> Given passage
*****
As I squished the rest I gave the girls a pep talk.. "There is no need for this girls, it's only the rain keeping you penned up.  It'll end soon and you'll be able to get out more.  Here, I'll give you another box."   Well, somewhere between the squishing and preaching.... I missed a cell... and it doesn't matter how much additional space you give them, if you miss a cell ~ they're going to swarm.

And swarm they did...

On Monday, while I was fighting a nasty cold.

 I walked to the bee yard to let the sun soak into my bones and it was then that I spotted them, hanging at the top of an Oak tree some fifty feet or better in the air.  Why couldn't they have chosen a cedar?   I've caught swarms out of tall cedars before.. their branches are so dense that when you cut it, the tree rolls down kinda slow like and you collect your swarm and go home..
*****
> Records supplied

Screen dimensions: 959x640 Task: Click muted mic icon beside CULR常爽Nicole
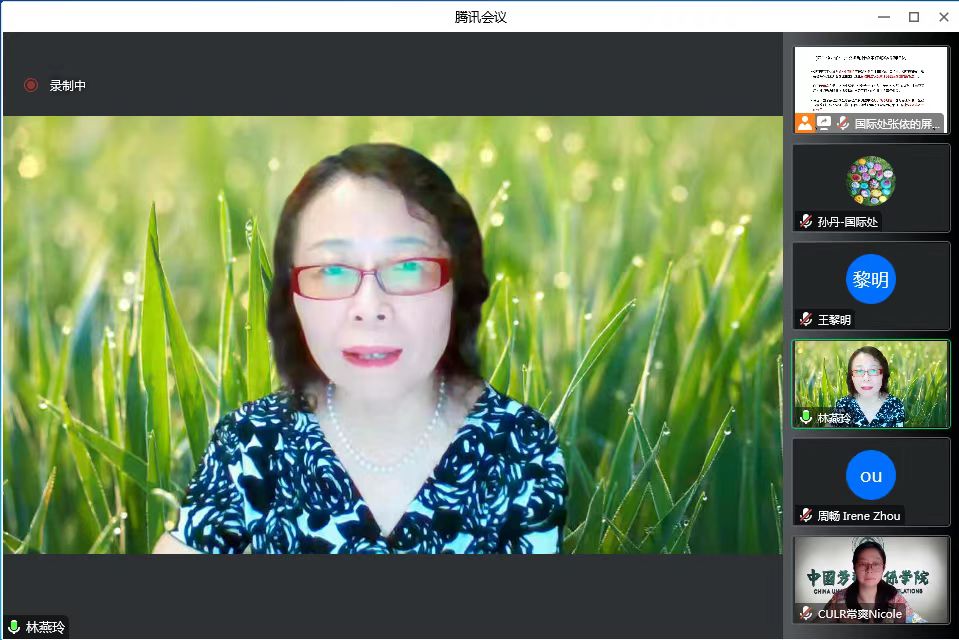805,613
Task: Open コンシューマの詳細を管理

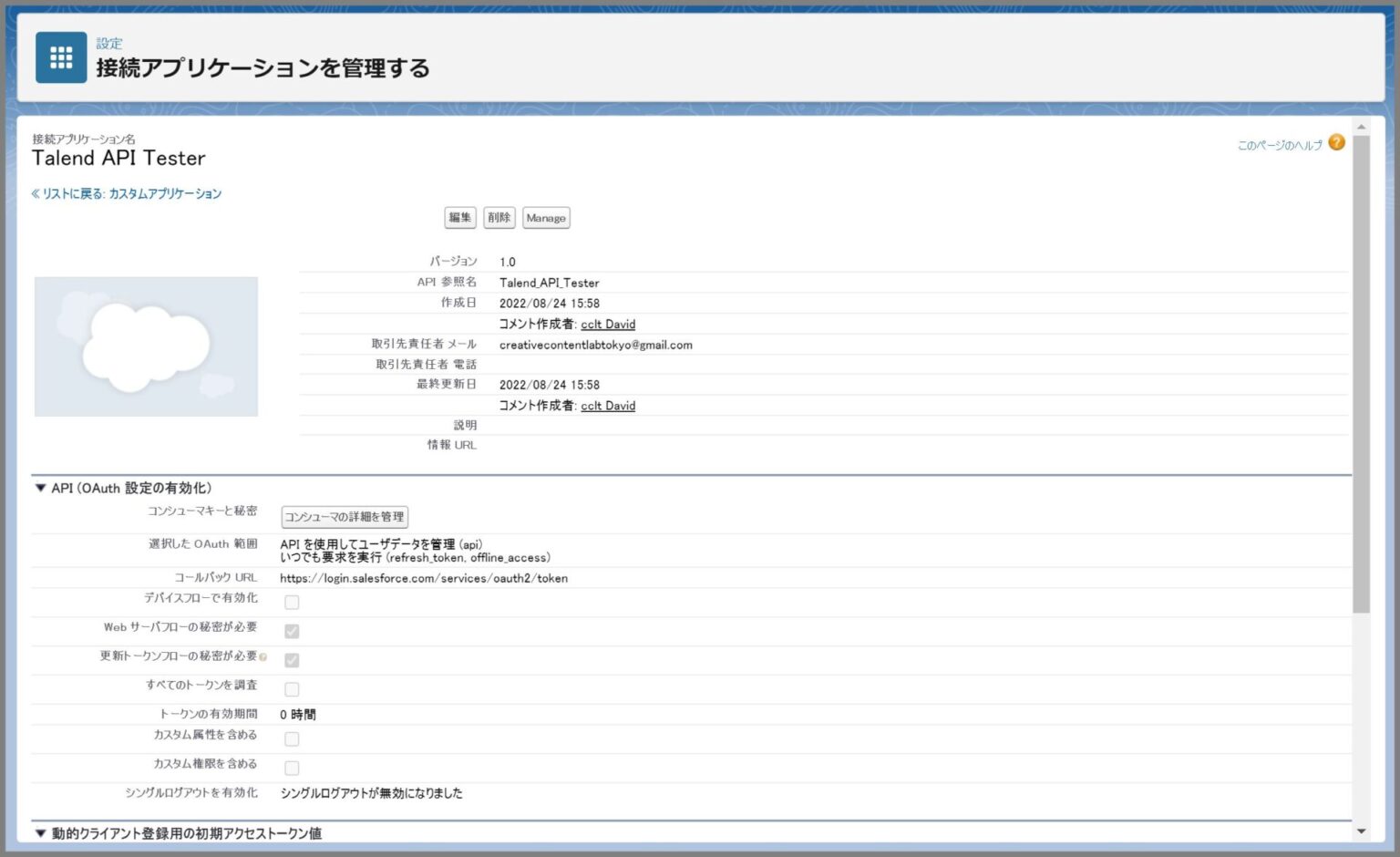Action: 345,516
*****
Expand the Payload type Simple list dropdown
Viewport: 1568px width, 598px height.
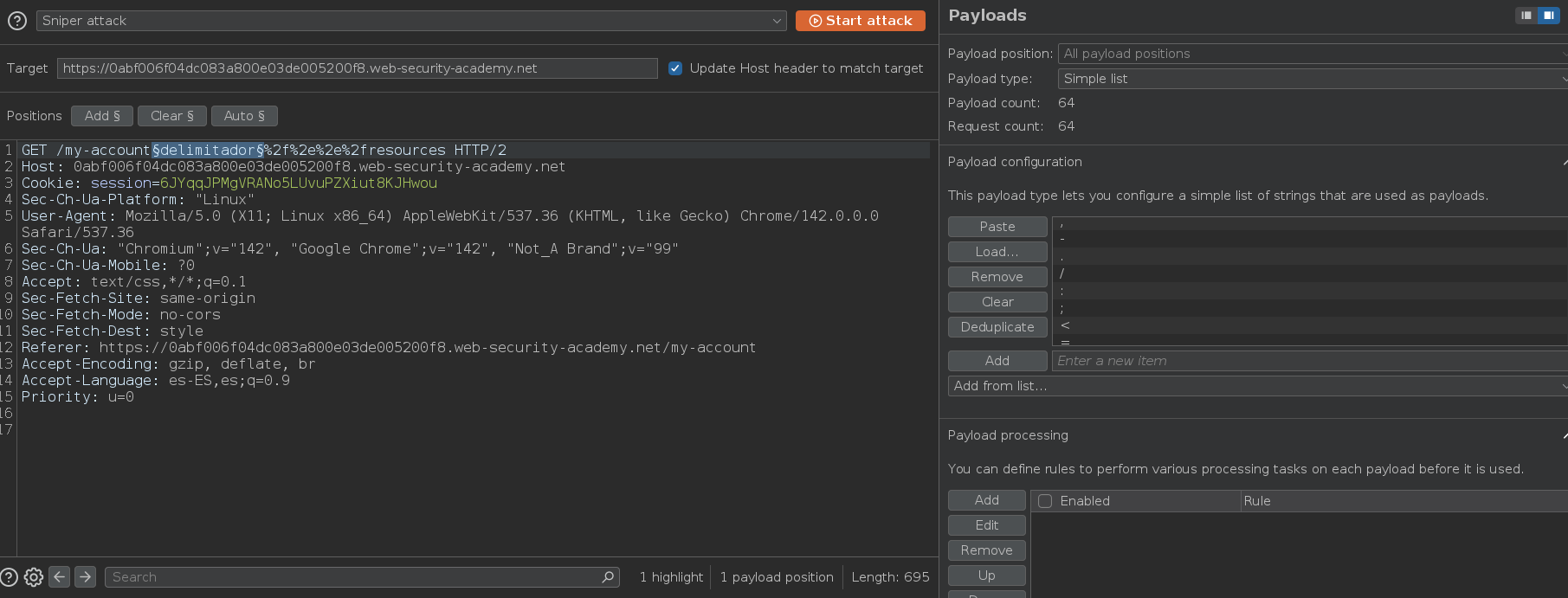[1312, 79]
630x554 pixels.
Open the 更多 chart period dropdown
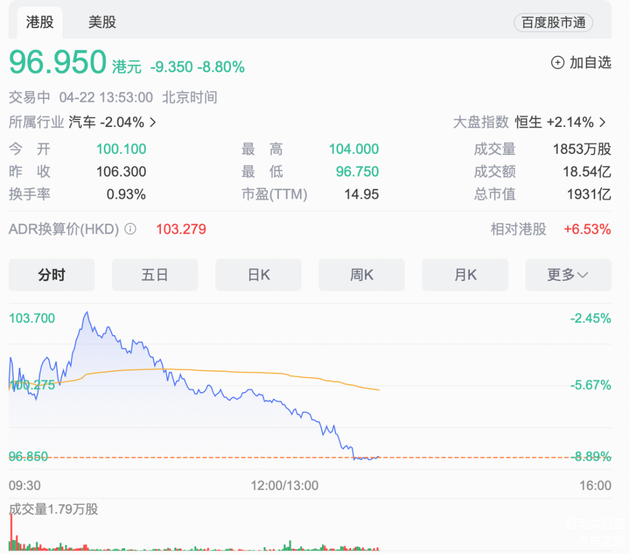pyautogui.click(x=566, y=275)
*****
> Brief A
Copy out the part of the beekeeping passage that opens with the words containing "As I squished" and closes with "a nasty cold.".
> Brief B
Using the beekeeping passage, mark each statement yes or no and quote the words that decide it: (i) The swarm was found at the top of an Oak tree. (ii) The writer was in good health on Monday. (iii) The writer has caught swarms out of tall cedars before.
> Brief C
Continue the beekeeping passage from the point where it stops.

> Task result A
As I squished the rest I gave the girls a pep talk.. "There is no need for this girls, it's only the rain keeping you penned up.  It'll end soon and you'll be able to get out more.  Here, I'll give you another box."   Well, somewhere between the squishing and preaching.... I missed a cell... and it doesn't matter how much additional space you give them, if you miss a cell ~ they're going to swarm.

And swarm they did...

On Monday, while I was fighting a nasty cold.

> Task result B
(i) Yes: "hanging at the top of an Oak tree some fifty feet or better in the air."
(ii) No: "On Monday, while I was fighting a nasty cold."
(iii) Yes: "I've caught swarms out of tall cedars before."

> Task result C
Not so with an Oak.. they fall, well, they fall hard like a mighty Oak tree... blah!   The first tree hit the ground and I wade into the branches, praying I hadn't hurt the bees too bad... I find them just as the queen takes off flying and am caught in a whirlwind of bees (It was actually kinda cool at the moment)

up...

up...

up...

and yes, still..... UP

she went to the top of the next Oak.....really?.....crank up the chain saw ... down it comes.... up she goes..... I can't get into her fast enough and she's not about to wait so we keep repeating the same steps over and over. She got so good at it, I swear,  she would fly and be in the next tree before the last one hit the ground...  With no short trees in sight, she mocks me all afternoon.


About the time enough timber has been cut to keep us warm for the next three winters, Shane comes home from work and drives out to the bee yard... In a single instant the poor man is faced with.....


1) His wife, slinging snot and slightly delirious thanks to her head cold,

2) She is bawling because she is ticked (and that did nothing to help her snot slinging)

3) The dead remains of at least six or seven huge, oak trees. His wife responsible for their murder.

4) piles of branches and bark, cut away from the carcasses in failed attempts to reach the swarm before it flies again.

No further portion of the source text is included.